This point has been made here but the media seems to miss it. The primary endpoint is a marker for dystrophin. There's no placebo effect for biochemical response to treatment. The 6 minute walk test is a secondary end point. Each boy in the test serves as his own control. A decine in the rate of decay at the stage of disease chosen for the study would be a positive outcome. This is a progressively debilitating disease. A placebo effect, i.e. psycho-biological improvement, cannot be sustained in the face of progressive muscle wasting. This isn't a headache pill.
Also the truncated dystrophin produced by restoring the reading frame produces a protein that carries a highly variable degree of muscle impairment. It is expected that some patients will not benefit greatly, perhaps slowing progression, or won't benefit at all. Others are expected to see dramatic improvement. So far no evidence has shown that the drug made boys worse. Early approval is for the boys that might go from riding a wheelchair to playing soccer by taking it. These same boys can look forward to spinal fusion, and ventilator dependency without it.
You imply rational, logical thought by "the media" but "the media isn't a single thinking thing. It is a set of corrupt individuals, writing articles to increase their own financial position, by distorting the facts to manipulate the share price, so their put options make them a money.
They don't care about how many patients die or are harmed, they just want to make a fast buck.

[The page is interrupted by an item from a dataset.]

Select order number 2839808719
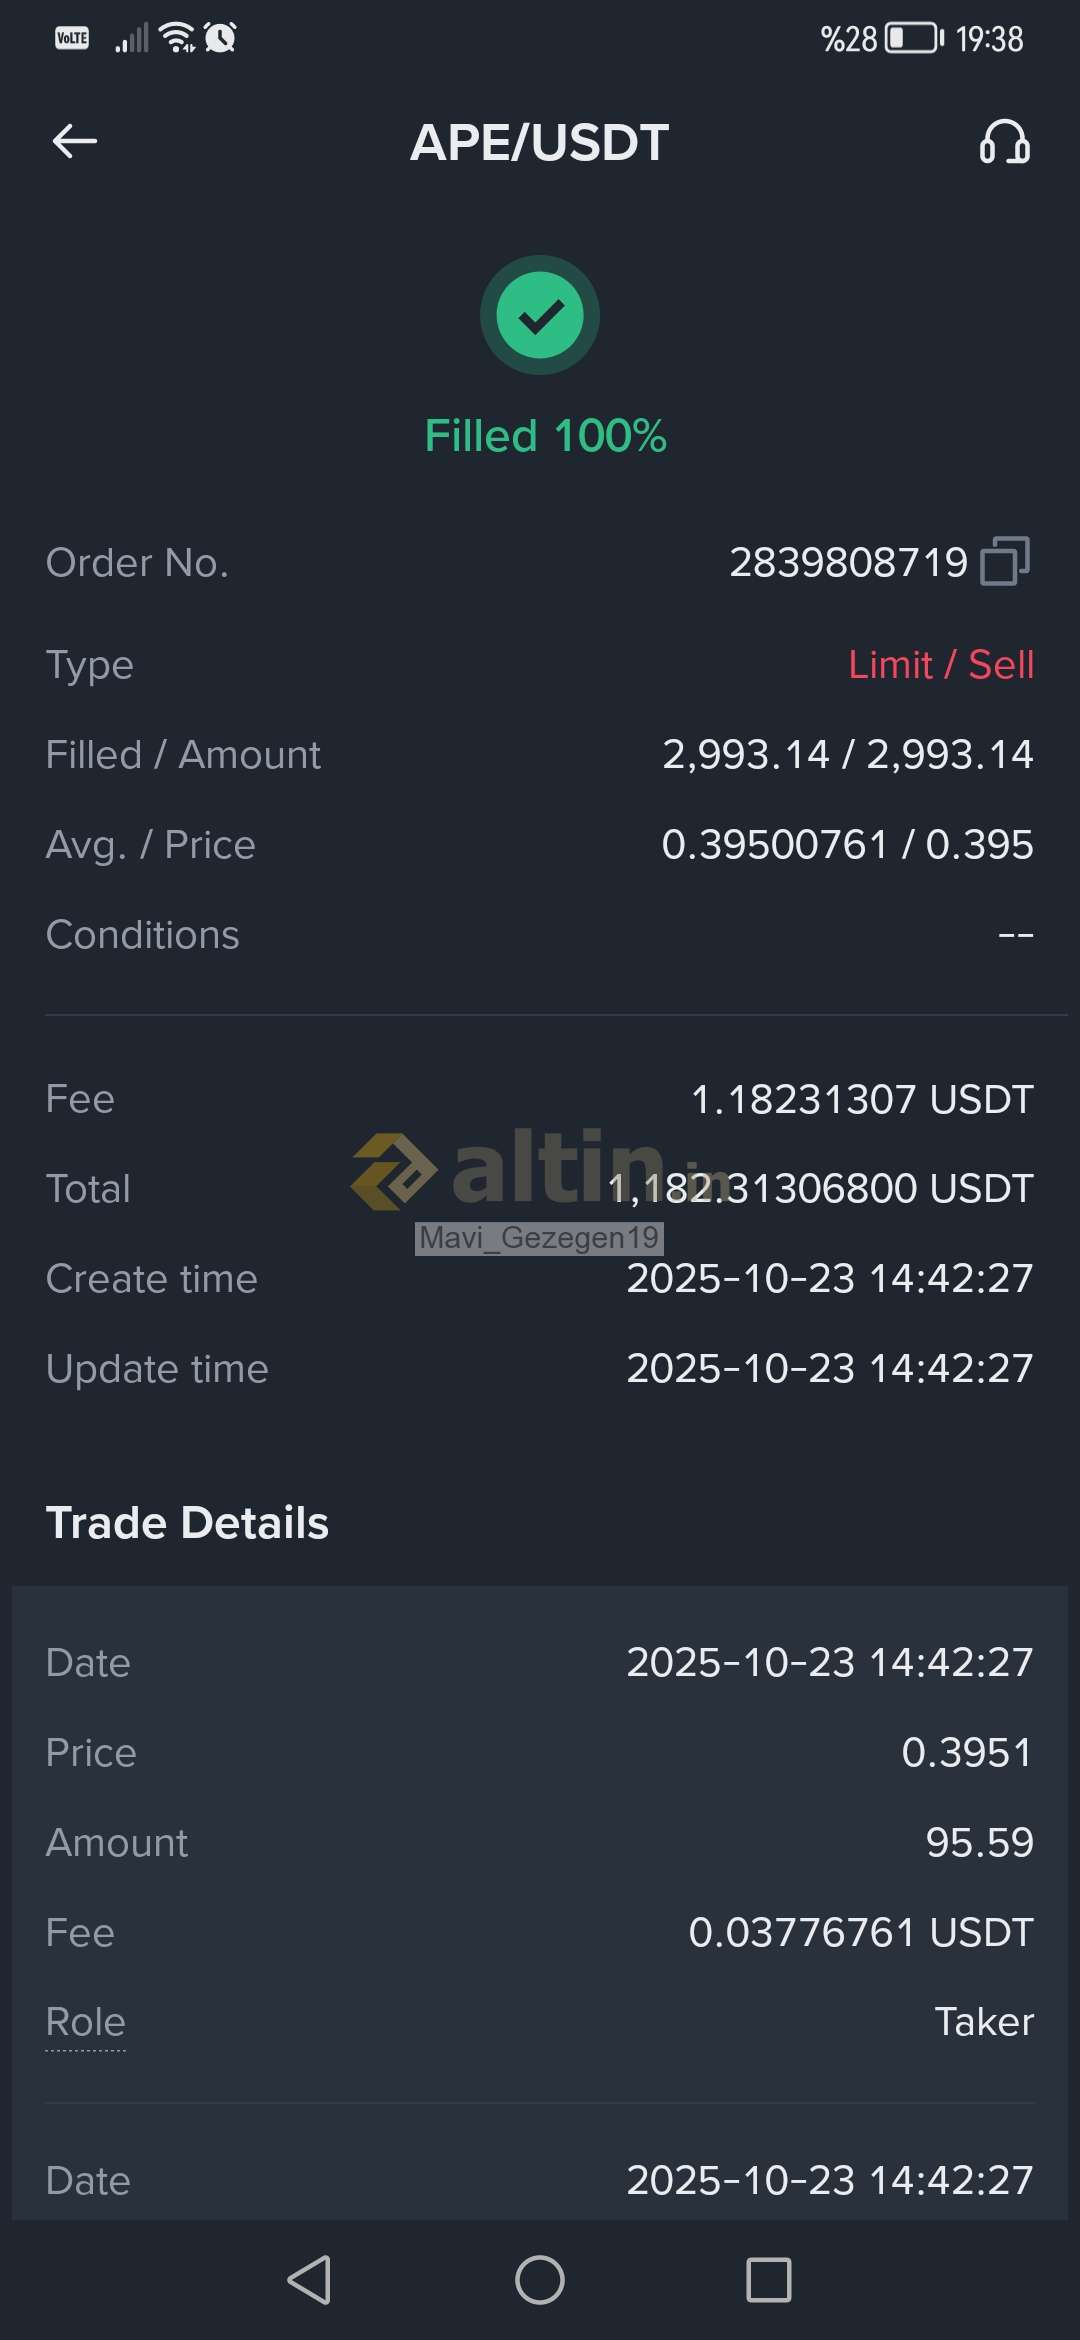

Chris said the termination of the placebo segment was done because the DMD community would demand it. The FDA was working with Sarepta on the trial design so they must have been on board with it. I think your point about not being able to fake dystrophin may have been a basis for this. They had a measure of decline and they would have a measure of dystrophin production for this group. The phony experts who have been criticizing the change are biased and may not really believe what they are saying.